Aux jeunes du diocèse, qu’ils acceptent d’abord de se laisser accompagner ou former par l’expérience et la connaissance des aînés. Qu’ils se rendent compte qu’ils ont un devoir envers l’Église et envers la société. Qu’ils s’engagent dans l’église, dans les mouvements de spiritualité, dans les associations catholiques. Qu’ils donnent leur force et leur énergie pour une redynamisation de la pastorale. C’est en cela aussi qu’ils seront formés par ces mouvements et associations chrétiennes pour être responsables dans la vie civile.

Cinq sous-thèmes seront développés durant les JDJ. Pouvez-vous nous présenter brièvement les grands axes de réflexion ?

Au niveau des thèmes retenus, nous pouvons dire que le premier sous-thème, c’est Jeunesse et auto-prise en charge : perspective d’auto-employabilité : Le but est de sensibiliser et former les jeunes à l’esprit d’initiative, à l’entrepreneuriat et à l’auto-emploi comme facteur de stabilité sociale et de prévention de violences. Le deuxième sous-thème, c’est Jeunesse, bâtisseur de paix et cohésion sociale. Le but est d’aider les jeunes à devenir des acteurs de médiation, de cohésion sociale et de prévention des conflits dans leurs communautés. Il y a un troisième sous-thème qui est Jeune, soit modèle pour le renouveau de l’Église dans ton diocèse par ton engagement. Là, c’est pour aider les jeunes à s’impliquer activement dans la vie de l’Église diocésaine en contribuant au dynamisme pastoral et social dans leur paroisse. Un quatrième sous-thème, Jeunesse et citoyenneté.
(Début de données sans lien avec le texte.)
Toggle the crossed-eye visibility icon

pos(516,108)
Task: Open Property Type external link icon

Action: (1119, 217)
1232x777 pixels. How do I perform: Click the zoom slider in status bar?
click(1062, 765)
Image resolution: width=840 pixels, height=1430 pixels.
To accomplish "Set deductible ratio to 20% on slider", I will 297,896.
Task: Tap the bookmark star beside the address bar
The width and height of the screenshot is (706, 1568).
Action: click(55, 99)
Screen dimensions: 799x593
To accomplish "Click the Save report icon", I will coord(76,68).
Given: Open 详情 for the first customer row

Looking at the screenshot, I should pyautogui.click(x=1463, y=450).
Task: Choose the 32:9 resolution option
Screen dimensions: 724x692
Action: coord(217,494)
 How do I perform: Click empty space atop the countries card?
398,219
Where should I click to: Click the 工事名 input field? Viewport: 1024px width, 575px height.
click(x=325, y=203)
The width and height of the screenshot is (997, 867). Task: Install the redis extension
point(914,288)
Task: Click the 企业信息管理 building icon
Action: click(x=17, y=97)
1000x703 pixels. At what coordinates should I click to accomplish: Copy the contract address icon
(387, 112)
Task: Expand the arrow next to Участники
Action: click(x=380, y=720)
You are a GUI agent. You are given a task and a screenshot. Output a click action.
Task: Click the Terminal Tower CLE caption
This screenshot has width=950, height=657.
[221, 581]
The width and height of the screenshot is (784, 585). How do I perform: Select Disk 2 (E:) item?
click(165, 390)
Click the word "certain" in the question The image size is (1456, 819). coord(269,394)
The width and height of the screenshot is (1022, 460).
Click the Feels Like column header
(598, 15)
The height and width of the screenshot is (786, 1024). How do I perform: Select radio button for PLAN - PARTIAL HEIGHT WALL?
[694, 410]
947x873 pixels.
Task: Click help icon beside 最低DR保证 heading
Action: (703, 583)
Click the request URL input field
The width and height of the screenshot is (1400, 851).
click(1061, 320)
Nous avons voulu transformer ce thème en disant jeunesse et citoyenneté numérique. C’est faire la promotion d’une citoyenneté responsable, fondée sur le respect du bien commun, des valeurs humaines et des institutions. Et là, nous aurons le temps de développer quelque chose sur le numérique parce que nous savons qu’aujourd’hui, c’est ce qui est en vogue et il faut avertir, il faut prévenir pour pouvoir atteindre des objectifs clairs. Le cinquième sous-point est relatif à la diversité socio-culturelle et de confession : levier de paix et de cohésion. Il s’agit là de créer un cadre d’échanges fraternels et respectueux entre les jeunes permettant de partager des valeurs communes, des expériences de cohésion pacifique et des initiatives en faveur du vivre ensemble.

Parmi les thématiques retenues, laquelle vous semble la plus urgente pour la jeunesse actuelle ?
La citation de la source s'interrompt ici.